_Written task a_
Reproduce the passage of the article on why some VCs bet on people over businesses, from "Arora herself actually" up to and including "of Girl Geniuses.".

_Page extract_
========================

Why some VCs bet on people over businesses

It’s been tough to raise funds in the last few years for most sectors, and many VCs will tell you that a startup needs to have a killer product-market fit before getting that check. But Eric Tarczynski of Contrary Capital believes in investing in people over businesses, and the wisdom to this approach has been proven out with AtoB.

AtoB actually started out as something akin to Uber for buses, but due to the strength of the founding team, the company was able to quickly pivot and become a platform that’s more like Stripe for transportation. It’s an integrated financial platform based around the core product of a fuel card for truckers. Since its founding in September 2019, AtoB has scaled to a network of 25,000 businesses and 100,000 truck drivers in the U.S. To give you an idea of how huge this potential market is, Harshita Arora, co-founder of the company, says she thinks AtoB has captured only around 5% of the market share in the U.S. and can already project for $100 million in revenue.

Arora herself actually presents as the perfect example of why VCs might want to find the gems of the world and let them do their thing. Born and raised in India, the now 21-year-old founder dropped out of school when she was 14 to tackle more challenging pursuits. At 16, she founded the Crypto Price Tracker, which became an App Store hit and was acquired by Redwood City Ventures in 2018. In a startup world that has been defined by the so-called Boy Genius (AKA a hoodie-clad MIT dropout at whom VCs have historically thrown billions of dollars), Arora represents the future of investing in the next generation of Girl Geniuses.

We hosted Arora and Tarczynski on TechCrunch Live to discuss why VCs should invest in people over businesses, red and green flags of founding teams, AtoB’s journey of building a product based on trucker pain points and more. You can watch a replay of the session here — and read on for highlights.

Investing in people

Tarczynski had met Arora’s co-founder, Tushar Misra, around five years ago during Contrary’s early days. Misra was one of Uber India’s first employees and had moved to San Francisco to start a micromobility logistics company, in which Contrary invested. The company didn’t work out, but Misra impressed Tarczynski.

“We told him we want to back whatever you do next, so just keep us posted,” said Tarczynski.

A few years later, Misra joined the founding team at AtoB. The team was still working on the original idea, but Contrary was hooked by the people at this point.

“We said, look we don’t care what it is. We don’t care whether it’s Uber for buses or Stripe for trucking. We think that the three of you are exceptional people, so we want to write a check and move on.”

The way it played out with AtoB is emblematic of how Contrary likes to do things. Normally, VCs find out about startups when they put their hands up for funds, making for a transactional dynamic.

“What if you could actually focus on identifying the person before the idea and get to know them and build a deep, authentic relationship with that person first? Then you can help them however you can and write that first check when they’re starting their company,” said Tarczynski.

Given Arora’s unique and special story, she’s just the kind of founder an investor would want to keep tabs on, and Tarczynski says the VC world is hungry for more “Girl Geniuses.”

Founding team red and green flags

When researching a founding team, step one for investors is often digging into each team member individually. What do their peers, colleagues and former managers think about them? Are they described as people of high character and strong work ethic? Once you have that idea, you can bring them together and consider how they might work as a team.

========================

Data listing
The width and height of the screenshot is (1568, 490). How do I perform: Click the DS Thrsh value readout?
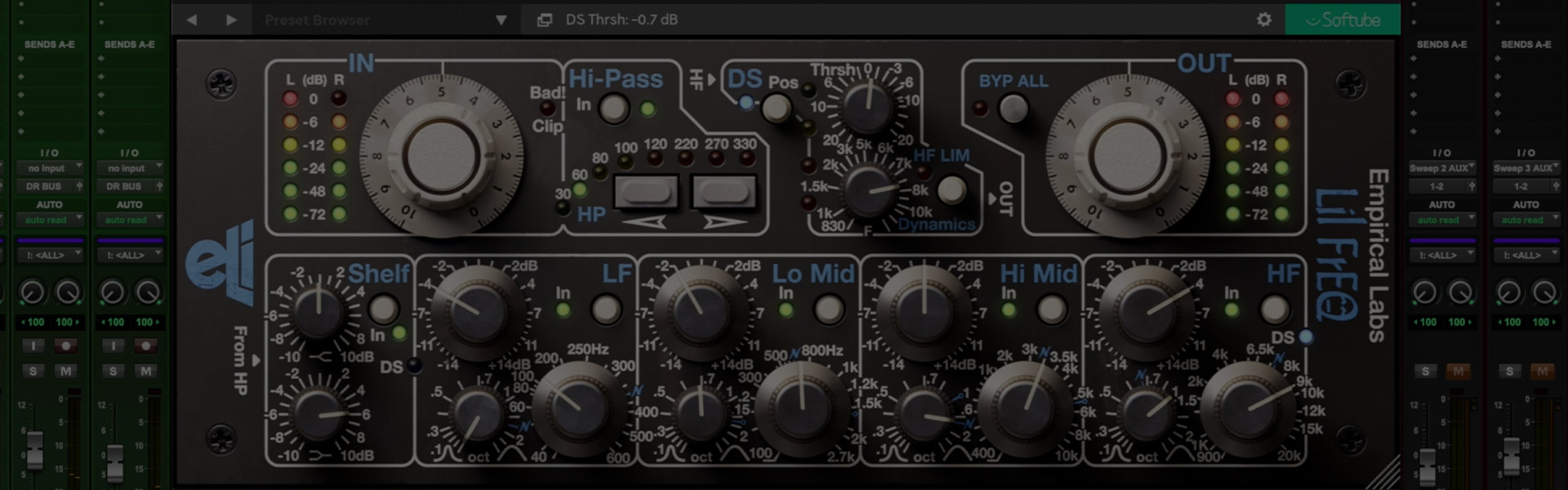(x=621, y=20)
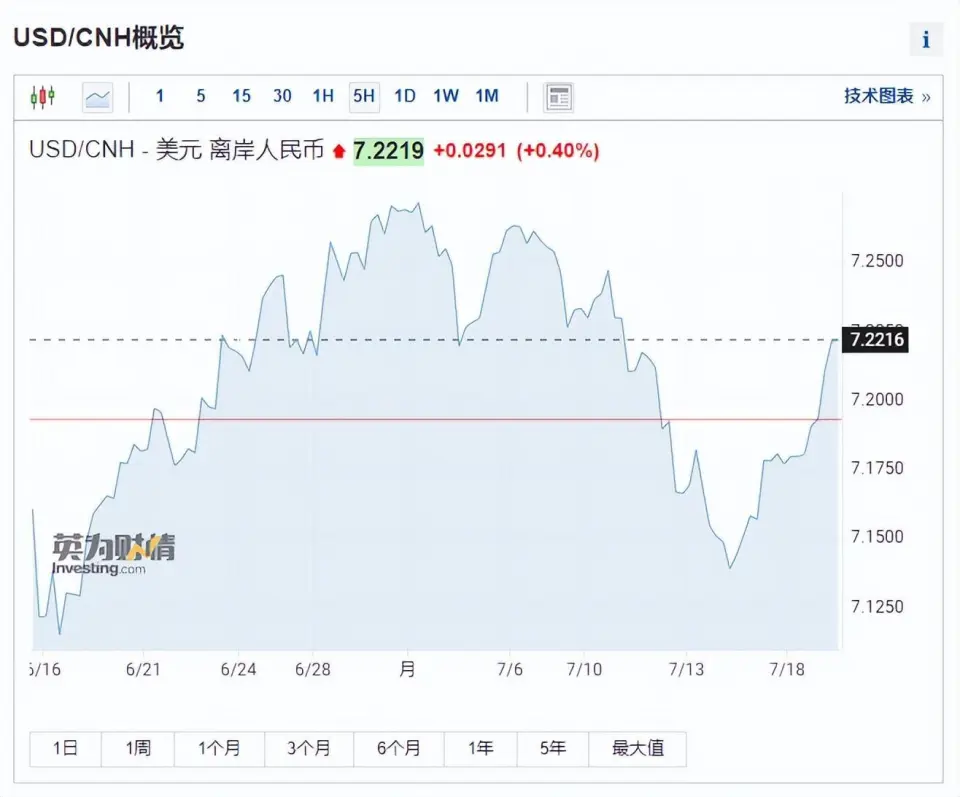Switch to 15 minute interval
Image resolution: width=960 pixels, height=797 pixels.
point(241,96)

========================

_Written task b_
Rewrite every line of the entries in the data listing as a numbered list, skipping blank lines and leaving the pictures out.

_Correct response a_
Arora herself actually presents as the perfect example of why VCs might want to find the gems of the world and let them do their thing. Born and raised in India, the now 21-year-old founder dropped out of school when she was 14 to tackle more challenging pursuits. At 16, she founded the Crypto Price Tracker, which became an App Store hit and was acquired by Redwood City Ventures in 2018. In a startup world that has been defined by the so-called Boy Genius (AKA a hoodie-clad MIT dropout at whom VCs have historically thrown billions of dollars), Arora represents the future of investing in the next generation of Girl Geniuses.

_Correct response b_
1. The width and height of the screenshot is (1568, 490). How do I perform: Click the DS Thrsh value readout?
2. (x=621, y=20)
3. Switch to 15 minute interval
4. Image resolution: width=960 pixels, height=797 pixels.
5. point(241,96)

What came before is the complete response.